Cette expression est utilisée par un magistrat français, Denis Salas, auteur d’un essai éponyme qui dénonce la montée en puissance de la dissuasion par rapport à la philosophie de la réhabilitation. Dans Le Monde, Salas estime que «la loi pénale devient un instrument de régulation des peurs collectives et non une codification réfléchie des sanctions». Autrement dit, le droit pénal est utilisé pour répondre à ce que des politiciens en mal de popularité appellent pudiquement les préoccupations des électeurs. En clair: faire peur au bon peuple et le rassurer. Mais, les propositions formulées sont inefficaces, voire carrément contre-productives pour combattre la délinquance. Décryptage avec l’initiative de l’UDC pour le renvoi des étrangers criminels.

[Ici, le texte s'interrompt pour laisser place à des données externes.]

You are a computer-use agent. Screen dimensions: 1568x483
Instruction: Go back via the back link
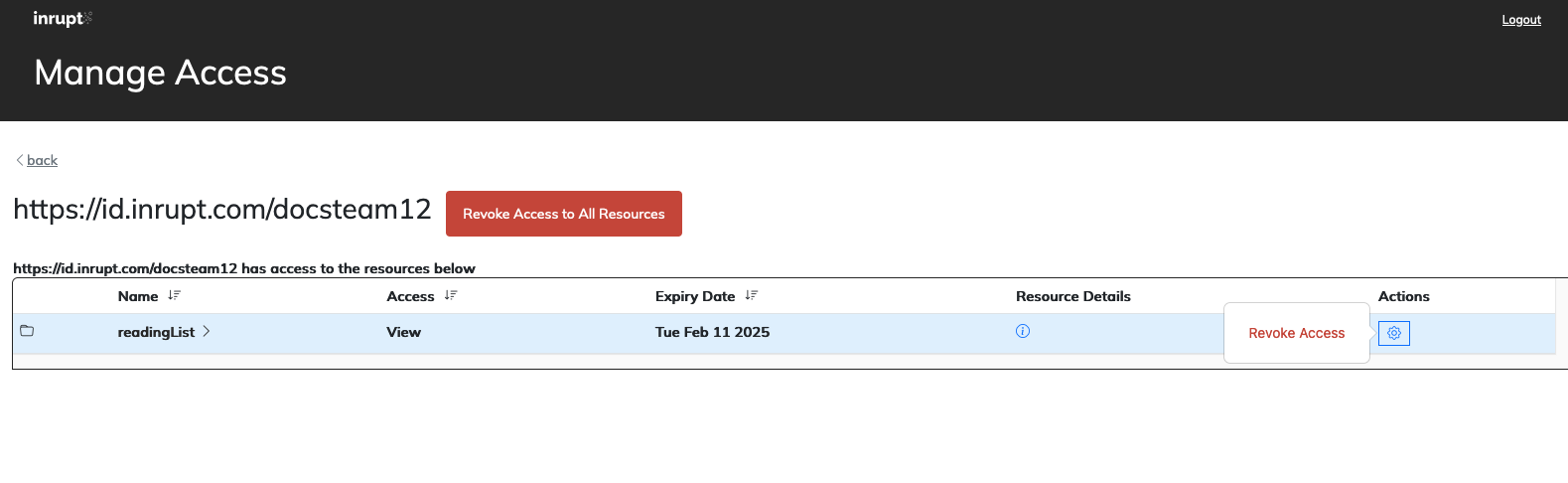[x=42, y=160]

Première caractéristique: l’effet automatique – une infraction conduit à une expulsion – conduit à l’arbitraire. La modification de la Constitution proposée par les initiants énumère les infractions qui pourraient justifier l’exil involontaire. Cet inventaire à la Blocher mélange des crimes graves comme le meurtre et le viol avec des délits de moindre importance, comme «l’effraction». Qui plus est, le législateur aurait le loisir de compléter cette liste selon son bon vouloir. Une autre catégorie de délinquants mériterait l’expulsion: ceux qui abusent des prestations des assurances sociales ou de l’aide sociale. Observez la nuance: seul l’étranger qui abuse des ressources de l’Etat est visé, pas celui qui le prive de ressources. La fraude fiscale ne figure pas dans la liste. Ce texte mal rédigé est de surcroît en contradiction avec des normes du droit international, ce qui pourrait conduire le Parlement à invalider l’initiative si elle devait aboutir. En effet, certaines conventions internationales nous interdisent de refouler des étrangers vers des pays où ils risqueraient leur vie. Or, l’initiative ne prévoit pas d’exception.

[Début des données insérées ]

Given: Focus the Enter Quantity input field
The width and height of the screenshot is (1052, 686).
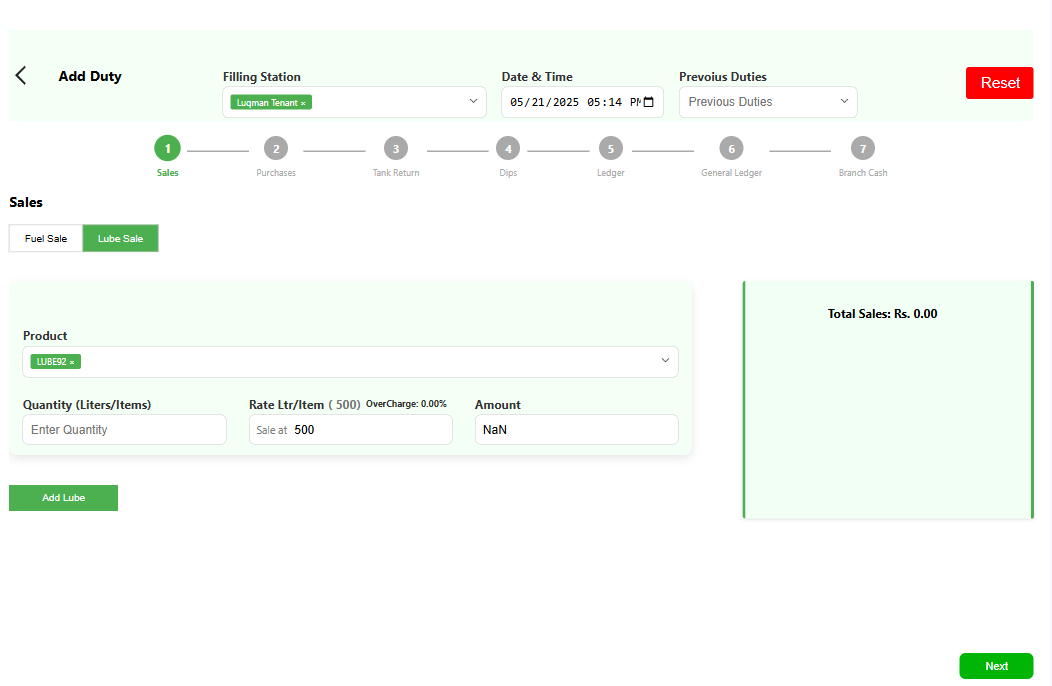Looking at the screenshot, I should pyautogui.click(x=124, y=430).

Deuxième caractéristique: la proposition passe sous silence le cadre légal existant. Certes, l’expulsion a disparu de l’éventail des sanctions pénales depuis la révision de la partie générale du Code pénal pour éviter des contradictions entre jugement pénal et décision administrative. Mais la nouvelle loi sur les étrangers permet à l’autorité administrative de révoquer l’autorisation de séjour d’un étranger qui «attente de manière grave et répétée à la sécurité et à l’ordre publics». Cette disposition peut aussi s’appliquer au délinquant de nationalité étrangère qui a toujours vécu en Suisse. Le péril est-il si grand que nous avons besoin de modifier la nouvelle loi sur les étrangers voulue par l’UDC avant même son entrée en vigueur?

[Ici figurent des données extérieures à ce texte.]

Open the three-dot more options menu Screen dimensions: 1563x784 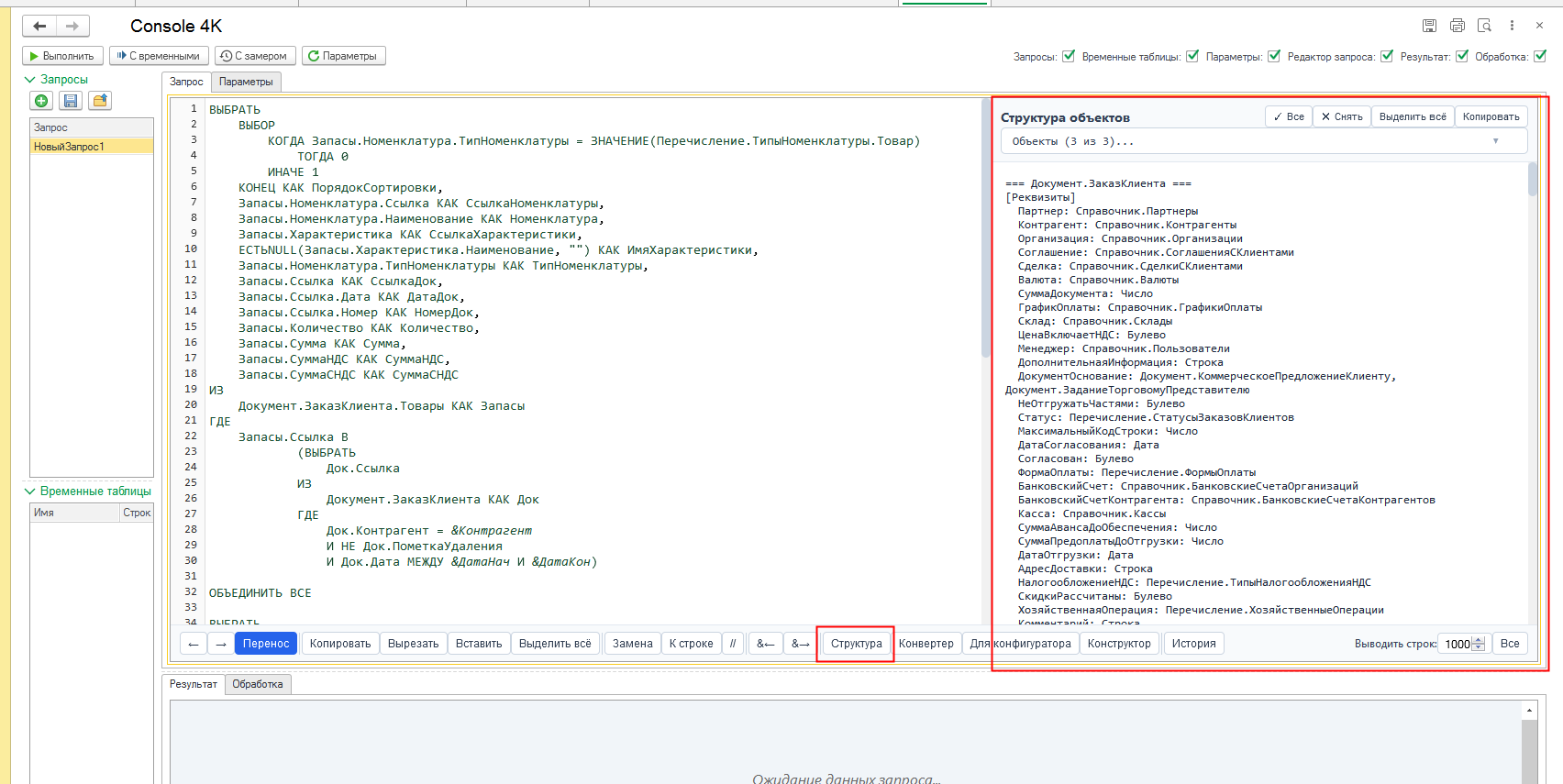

Troisième caractéristique: la proposition prétend avoir un important effet dissuasif et éviter les risques de récidive. L’étranger aura peur de l’expulsion et réfléchira avant de violer la loi. La peur du gendarme n’est pas toujours un remède efficace pour combattre la délinquance. Une forte augmentation des amendes fait lever le pied aux automobilistes; mais un violeur ne renoncera pas en pensant qu’il risque l’expulsion en plus d’une longue peine de prison. En revanche, on doit donner crédit à l’initiative sur la diminution du risque de récidive: éliminer quelqu’un de la société à la première infraction conduit automatiquement à un taux de récidive zéro. Les résultats de la politique pénale ne sont pas toujours les meilleurs indicateurs de l’état des valeurs d’une société. Quelles sont celles d’une société qui préfère enfermer et exclure plutôt que d’éduquer et de réhabiliter?

Le seule mérite de cette proposition extrême est de démontrer, en la poussant jusqu’au bout, l’absurdité de la logique d’une philosophie pénale de la dissuasion et de la répression qui essaime, hélas, jusque dans les rangs de la gauche.